I'm trying to solve the next problem: Let $f$ be continuous on $\left[0,a\right]$. For $x\in\left[0,a\right]$ define $f_{0}\left(x\right)=f\left(x\right)$ and $f_{n+1}\left(x\right)=\frac{1}{n!}\int_{0}^{x}\left(x-t\right)^{n}f\left(t\right)dt$ for $n\in\mathbb{N}$. Prove that $n$th derivative of $f_{n}$ exists and is equal to $f$.

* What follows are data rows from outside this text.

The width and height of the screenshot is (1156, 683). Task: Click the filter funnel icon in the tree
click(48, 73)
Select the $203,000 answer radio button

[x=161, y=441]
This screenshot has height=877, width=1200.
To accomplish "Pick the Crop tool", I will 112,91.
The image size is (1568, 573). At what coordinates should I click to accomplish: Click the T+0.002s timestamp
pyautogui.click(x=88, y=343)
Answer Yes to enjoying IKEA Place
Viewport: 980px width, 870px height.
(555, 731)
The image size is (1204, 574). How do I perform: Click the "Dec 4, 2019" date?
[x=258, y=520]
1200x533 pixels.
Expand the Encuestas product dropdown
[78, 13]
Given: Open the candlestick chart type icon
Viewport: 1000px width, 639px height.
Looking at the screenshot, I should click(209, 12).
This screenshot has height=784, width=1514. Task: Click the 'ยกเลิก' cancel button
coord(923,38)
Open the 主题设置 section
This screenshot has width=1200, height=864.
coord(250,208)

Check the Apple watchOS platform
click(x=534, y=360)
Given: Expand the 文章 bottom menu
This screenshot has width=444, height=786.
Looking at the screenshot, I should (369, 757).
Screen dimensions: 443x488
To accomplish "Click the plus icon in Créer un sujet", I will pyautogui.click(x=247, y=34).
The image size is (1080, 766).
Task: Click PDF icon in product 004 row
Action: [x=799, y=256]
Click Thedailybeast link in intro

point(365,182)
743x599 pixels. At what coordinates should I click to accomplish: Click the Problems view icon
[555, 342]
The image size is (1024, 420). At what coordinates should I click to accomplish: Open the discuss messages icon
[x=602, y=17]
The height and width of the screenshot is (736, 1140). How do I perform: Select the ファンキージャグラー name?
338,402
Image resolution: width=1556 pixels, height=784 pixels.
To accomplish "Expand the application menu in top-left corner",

Using the Leibniz's integral rule is easy to see that $f_{n}'=f_{n-1}$ and with this we obtain that $f_{n}^{\left(n\right)}=f$ for $n\in\mathbb{N}$. But for this rule are used partial derivatives so I think that may be I can't use that, because we haven't seen this in Riemann integral. I also tried to do it using integration by parts. Since $f$ is continuous then $f$ has a primitve $F\left(x\right)=\int_{0}^{x}f\left(t\right)dt$. Then integrating by parts I obtained that
$$f_{n+1}\left(x\right)=\frac{1}{\left(n-1\right)!}\int_{0}^{x}\left(x-t\right)^{n-1}F\left(t\right)dt. $$
The last equality seems some related with $f_{n}$ but I don't know how to differentiate this expression using only fundamental theorem of calculus or I don't know if there is another way to do the problem. Could you help me?
Thanks!
Proceed by induction on $n$. For the inductive step, applying the inductive hypothesis to your result from integration by parts, we get $f_{n+1}^{(n)}(x) = F(x)$, so $f_{n+1}^{(n+1)}(x) = F'(x) = f(x)$.